The following example configuration matches the letters b and c as if they are the letter a:
{ "expansions": [ { "src": "a", "dest": ["b", "c"] } ] }
When your grammar includes the following pattern:
<pattern>ade</pattern>
And your input contains the following text:
ade bde cde dde
Eduction matches ade
, bde
, and cde
, as if they are ade
, and produces the following normalized matches:
ade ade ade
Optimize Case-Insensitive Matching
When you have a grammar file that contains case-sensitive entities, but you want to find matches regardless of case, you can run Eduction with the parameter MatchCase=False
. When Eduction loads a grammar file and MatchCase=False
, it optimizes the entities for case-insensitive matching to improve run-time performance. However, this can increase the time required to initialize Eduction, so if you regularly use a grammar file with MatchCase=False
you can optimize the entities for case-insensitive matching at compile-time instead.
To optimize entities for case-insensitive matching, set the option alternativeCaseArcs
to true
in your compilation configuration file:
{ "alternativeCaseArcs": true }
After compiling a grammar file with this option, you can still use the MatchCase
parameter to choose whether matching is case-sensitive.

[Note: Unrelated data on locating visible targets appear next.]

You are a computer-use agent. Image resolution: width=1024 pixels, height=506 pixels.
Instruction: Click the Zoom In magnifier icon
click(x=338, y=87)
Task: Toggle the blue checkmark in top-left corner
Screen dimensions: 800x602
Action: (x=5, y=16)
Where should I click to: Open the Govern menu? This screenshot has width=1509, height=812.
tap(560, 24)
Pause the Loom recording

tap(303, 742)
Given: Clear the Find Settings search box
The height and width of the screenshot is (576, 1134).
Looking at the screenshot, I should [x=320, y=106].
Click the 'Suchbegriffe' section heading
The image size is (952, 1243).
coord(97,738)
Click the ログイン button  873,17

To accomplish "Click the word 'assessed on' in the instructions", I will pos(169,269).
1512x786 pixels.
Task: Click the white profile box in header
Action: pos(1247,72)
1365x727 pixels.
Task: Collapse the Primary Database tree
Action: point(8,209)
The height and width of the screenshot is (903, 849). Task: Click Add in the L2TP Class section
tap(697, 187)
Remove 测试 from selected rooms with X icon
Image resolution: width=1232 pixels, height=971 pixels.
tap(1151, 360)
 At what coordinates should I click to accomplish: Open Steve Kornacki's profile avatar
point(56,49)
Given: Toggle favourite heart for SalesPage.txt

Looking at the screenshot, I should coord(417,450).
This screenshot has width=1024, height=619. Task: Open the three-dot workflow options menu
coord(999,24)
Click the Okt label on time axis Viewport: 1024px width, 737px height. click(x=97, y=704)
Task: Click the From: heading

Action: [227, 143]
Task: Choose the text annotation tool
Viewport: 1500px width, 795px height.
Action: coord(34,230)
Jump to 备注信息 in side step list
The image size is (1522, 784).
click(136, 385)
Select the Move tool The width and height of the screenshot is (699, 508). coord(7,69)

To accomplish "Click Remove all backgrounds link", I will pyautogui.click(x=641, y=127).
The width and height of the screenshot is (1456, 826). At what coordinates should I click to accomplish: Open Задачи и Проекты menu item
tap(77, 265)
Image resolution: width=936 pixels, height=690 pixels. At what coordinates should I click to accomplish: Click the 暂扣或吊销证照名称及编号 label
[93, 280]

To obtain the best case-insensitive performance, you should write a grammar file using only upper or lower case and then normalize the input by setting the CaseNormalization
parameter. For more information, see Case Normalization. Compiling a grammar file with alternativeCaseArcs
set to true
is useful if you cannot easily modify your grammar file(s), but only reduces the time required to initialize Eduction (it does not reduce the time required for matching).
To recompile an existing grammar file with alternativeCaseArcs
set to true
you could include the existing grammar in a new grammar file as shown in the example below, and then compile the new grammar using edktool
.
<?xml version="1.0" encoding="UTF-8"?> <grammars version="4.0"> <include path="published/grammar.ecr" type="public"/> </grammars>
Use the Configuration File
You add a configuration file to your compilation by setting the -c command-line option in the compile command. For more information, see Compile.
When you compile a grammar by using the Eduction SDK, you can specify the path to a compilation configuration file by using one of the following options:
-
C API: the
EdkLoadResourceFileWithCompileConfig
andEdkLoadResourceBufferWithCompileConfig
functions. -
Java API: the
loadResourceFile
,loadResourceFiles
, andloadResourceBuffer
methods in theTextExtractionEngine
interface. -
.NET API: the
GetCompiler
method on theEDKFactory
class.
For more information, refer to the API documentation.